The PostgreSQL backend allows to use the "native" PostgreSQL way of naming parameters in the query, which is by numbers like `$1`, `$2`, `$3`, etc.
In fact, the backend *rewrites* the given query to the native form - and this is also one of the very few places where SOCI intrudes into the SQL query.
For portability reasons, it is recommended to use named parameters, as shown in the examples above.

The query rewriting can be switched off by compiling the backend with the `SOCI_POSTGRESQL_NOBINDBYNAME` name defined (pass `-DSOCI_POSTGRESQL_NOBINDBYNAME=ON` variable to CMake).
Note that in this case it is also necessary to define `SOCI_POSTGRESQL_NOPREPARE` (controlled by CMake variable `-DSOCI_POSTGRESQL_NOPREPARE=ON`), because statement preparation relies on successful query rewriting.

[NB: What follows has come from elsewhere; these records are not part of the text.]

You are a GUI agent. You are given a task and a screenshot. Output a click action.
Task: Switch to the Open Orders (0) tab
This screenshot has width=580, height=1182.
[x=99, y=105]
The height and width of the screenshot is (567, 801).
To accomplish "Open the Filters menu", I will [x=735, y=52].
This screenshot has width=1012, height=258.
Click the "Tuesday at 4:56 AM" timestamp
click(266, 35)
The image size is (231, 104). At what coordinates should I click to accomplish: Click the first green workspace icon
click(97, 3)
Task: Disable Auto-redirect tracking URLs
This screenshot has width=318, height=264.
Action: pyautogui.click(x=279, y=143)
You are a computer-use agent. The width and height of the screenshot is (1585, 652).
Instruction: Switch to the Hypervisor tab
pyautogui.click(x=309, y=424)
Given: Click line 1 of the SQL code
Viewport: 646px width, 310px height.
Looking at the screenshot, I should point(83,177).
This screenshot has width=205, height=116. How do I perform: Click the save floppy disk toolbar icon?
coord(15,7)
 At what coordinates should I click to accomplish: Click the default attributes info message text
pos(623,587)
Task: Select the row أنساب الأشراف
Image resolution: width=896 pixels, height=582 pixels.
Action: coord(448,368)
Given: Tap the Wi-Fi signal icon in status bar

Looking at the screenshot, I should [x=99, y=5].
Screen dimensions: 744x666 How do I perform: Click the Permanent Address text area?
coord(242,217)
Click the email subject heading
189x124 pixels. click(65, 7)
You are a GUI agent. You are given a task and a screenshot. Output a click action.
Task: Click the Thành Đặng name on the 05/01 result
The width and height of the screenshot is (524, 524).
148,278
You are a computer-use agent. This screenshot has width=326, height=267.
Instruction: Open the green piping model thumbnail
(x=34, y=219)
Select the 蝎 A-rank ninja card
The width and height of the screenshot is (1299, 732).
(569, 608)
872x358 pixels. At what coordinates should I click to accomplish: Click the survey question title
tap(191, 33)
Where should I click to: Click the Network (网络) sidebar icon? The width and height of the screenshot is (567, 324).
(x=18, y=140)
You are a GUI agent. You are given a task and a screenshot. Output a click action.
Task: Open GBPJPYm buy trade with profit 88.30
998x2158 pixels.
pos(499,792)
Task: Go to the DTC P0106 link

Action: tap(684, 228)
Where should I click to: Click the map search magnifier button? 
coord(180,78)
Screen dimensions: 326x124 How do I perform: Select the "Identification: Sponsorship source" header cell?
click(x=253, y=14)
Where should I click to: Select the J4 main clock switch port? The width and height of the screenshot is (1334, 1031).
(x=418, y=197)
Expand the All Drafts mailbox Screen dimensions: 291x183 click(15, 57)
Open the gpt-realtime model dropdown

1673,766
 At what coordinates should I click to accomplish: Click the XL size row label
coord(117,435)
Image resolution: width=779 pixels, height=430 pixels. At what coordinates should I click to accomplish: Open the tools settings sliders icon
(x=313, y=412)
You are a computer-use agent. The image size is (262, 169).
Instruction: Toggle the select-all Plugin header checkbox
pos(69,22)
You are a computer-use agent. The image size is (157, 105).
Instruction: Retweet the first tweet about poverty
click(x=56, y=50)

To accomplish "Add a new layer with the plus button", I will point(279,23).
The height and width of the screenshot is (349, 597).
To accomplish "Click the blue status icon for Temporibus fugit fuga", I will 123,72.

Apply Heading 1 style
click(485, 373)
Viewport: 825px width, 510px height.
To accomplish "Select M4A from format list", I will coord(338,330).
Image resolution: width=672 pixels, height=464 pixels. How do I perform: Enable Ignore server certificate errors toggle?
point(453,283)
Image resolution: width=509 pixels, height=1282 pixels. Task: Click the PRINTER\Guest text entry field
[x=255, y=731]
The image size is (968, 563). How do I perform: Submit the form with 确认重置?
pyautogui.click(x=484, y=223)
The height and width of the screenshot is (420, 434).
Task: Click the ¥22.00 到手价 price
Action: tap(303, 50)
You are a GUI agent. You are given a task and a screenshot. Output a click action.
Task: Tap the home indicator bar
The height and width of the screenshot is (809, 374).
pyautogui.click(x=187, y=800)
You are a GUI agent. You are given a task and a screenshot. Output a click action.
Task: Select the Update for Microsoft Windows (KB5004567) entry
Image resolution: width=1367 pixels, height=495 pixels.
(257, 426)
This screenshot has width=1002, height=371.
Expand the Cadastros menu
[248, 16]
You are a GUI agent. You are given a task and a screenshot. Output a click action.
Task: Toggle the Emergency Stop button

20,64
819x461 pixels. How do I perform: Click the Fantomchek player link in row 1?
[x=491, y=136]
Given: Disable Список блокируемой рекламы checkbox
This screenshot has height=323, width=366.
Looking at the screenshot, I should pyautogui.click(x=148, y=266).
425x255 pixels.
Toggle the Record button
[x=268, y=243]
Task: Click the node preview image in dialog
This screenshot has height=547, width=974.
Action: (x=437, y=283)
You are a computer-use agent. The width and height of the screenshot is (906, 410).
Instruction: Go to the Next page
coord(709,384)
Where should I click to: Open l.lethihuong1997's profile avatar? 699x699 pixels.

In practice, both macros will be needed for PostgreSQL server older than 8.0.

## Bulk operations

Bulk operations allow the user to bind, as into or use element, whole vectors of objects.
This allows the database backend to optimize access and data transfer and benefit from the fact that `std::vector` stores data in contiguous memory blocks (the actual optimization depends on the backend and the capability of the underlying data base server).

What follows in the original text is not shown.